While the world's weather has changed and seasons are not quite as clearly defined as they once were, parts of Thailand are best visited in specific months. Rain pops up unexpectedly even in the dry season and you'll still find plenty of places to visit during the monsoon months.
Depending on where you happen to be, rain during the monsoon season can simply be a welcomed afternoon shower to cool things down or storms can rage for days, even flooding some areas. A benefit of traveling during the 'off' season is that you'll have to fight fewer crowds and can get better deals on accommodation in popular areas.
- Read about how monsoons affect the weather in Southeast Asia.
When to Visit Thailand
The dry season and busiest time in Thailand is traditionally from November until April. Temperatures in January and February are pleasantly warm but then climb to scorching hot around March and April before the monsoon begins. The monsoon rains start around May or the beginning of June.
Traveling during the monsoon season is hit or miss, however, you'll be able to enjoy some places in Thailand with little rain or only occasional thunderstorms. The north of Thailand typically receives less rain than the south during the monsoon season.
Weather in Bangkok
Bangkok is typically scorching hot throughout the year; you'll want loose-fitting clothing and open shoes such as flip-flops. Thunderstorms pop up in afternoons during the wet season, sometimes flooding the streets.

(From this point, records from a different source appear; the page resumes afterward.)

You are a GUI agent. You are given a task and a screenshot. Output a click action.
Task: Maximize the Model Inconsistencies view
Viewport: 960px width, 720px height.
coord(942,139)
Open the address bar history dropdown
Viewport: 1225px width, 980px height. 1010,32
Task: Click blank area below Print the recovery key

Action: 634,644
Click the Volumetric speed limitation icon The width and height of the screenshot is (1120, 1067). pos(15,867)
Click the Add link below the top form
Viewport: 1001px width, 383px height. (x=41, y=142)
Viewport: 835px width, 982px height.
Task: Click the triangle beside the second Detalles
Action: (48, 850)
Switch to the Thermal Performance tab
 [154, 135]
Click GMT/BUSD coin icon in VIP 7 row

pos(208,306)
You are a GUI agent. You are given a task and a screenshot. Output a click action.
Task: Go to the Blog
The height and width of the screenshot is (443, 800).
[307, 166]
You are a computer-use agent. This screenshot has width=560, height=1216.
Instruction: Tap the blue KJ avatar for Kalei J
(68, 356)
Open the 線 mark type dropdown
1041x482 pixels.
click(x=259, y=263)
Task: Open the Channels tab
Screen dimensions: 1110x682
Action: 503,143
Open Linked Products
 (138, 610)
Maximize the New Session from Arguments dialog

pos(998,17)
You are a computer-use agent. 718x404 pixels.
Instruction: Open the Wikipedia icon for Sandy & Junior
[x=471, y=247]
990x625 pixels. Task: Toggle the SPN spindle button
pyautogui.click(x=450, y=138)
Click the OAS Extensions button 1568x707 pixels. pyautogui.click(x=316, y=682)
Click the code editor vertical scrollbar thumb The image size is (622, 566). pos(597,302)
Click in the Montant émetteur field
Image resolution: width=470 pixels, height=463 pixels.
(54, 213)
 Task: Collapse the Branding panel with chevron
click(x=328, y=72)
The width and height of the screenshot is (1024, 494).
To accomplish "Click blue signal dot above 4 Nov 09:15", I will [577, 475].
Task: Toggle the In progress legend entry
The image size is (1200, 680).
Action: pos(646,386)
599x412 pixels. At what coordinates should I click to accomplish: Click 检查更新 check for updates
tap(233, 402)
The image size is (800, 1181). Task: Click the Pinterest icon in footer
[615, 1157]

The pollution in Bangkok keeps humidity as high as possible year round.
Climate in the North
While Chiang Mai is relatively cooler and more mild than the rest of the country thanks to higher elevation, pollution from the city's traffic can trap in humidity during the hot months of March and April. Temperatures can dip into the 60s Fahrenheit at night in Chiang Mai during the wet, cooler months.
Dust and uncontrolled fires cause poor air quality in March and April around Chiang Mai and Northern Thailand. The fires are an annual event that the government has not been able to control. People with allergies to smoke or dust will be better off visiting at a different time of year.
Weather in the Thai Islands
The weather in the Thai islands is affected by more than just the time of year; storms at sea can bring rain even during the dry months.
Rain begins around April and tapers off in October on the west coast for islands in the Andaman Sea such as Koh Lanta and Phuket. The islands such as Koh Tao and Koh Phangan in the Gulf of Thailand see the most rain between October and January.
Some islands such as Koh Lanta practically close down during the monsoon season. While you'll still be able to arrange transportation there, your eating and accommodation choices will be very limited. Read about Koh Lanta weather to better understand the distinct seasons there.
Koh Chang in the Gulf of Thailand is hit hard by monsoon rain between June and September; many guesthouses close down for the season.
- See a list of popular islands in Thailand to visit.
Busy Times and Festivals in Thailand
The Christmas and New Year holidays tend to attract large crowds to Bangkok, then the busy season climbs steadily from January onward.
An unofficial busy season hits the islands in Thailand around June as many university students from Europe and Australia head out to party on islands such as Koh Tao, Koh Phangan, and Koh Phi Phi. The islands quiet down again slightly after the students finish their summer breaks.
The largest festivals in Thailand tend to make accommodation prices skyrocket and transportation fills up before and after the celebration.
Chiang Mai is the epicenter for Songkran, the Thai new year and water festival, around the middle of April. Accommodation and transportation are completely booked both before and immediately following the festival.
The Haad Rin area of Koh Phangan in the Gulf of Thailand attracts enormous crowds of revelers each month bound for the famous Full Moon Party; accommodation around Haad Rin hits maximum capacity. See a list of Full Moon Party dates to plan your visit accordingly.
The Loi Krathong and Yi Peng festivals attract huge crowds to Chiang Mai and bog down transportation. Dates change annually, however, the festival is usually around November.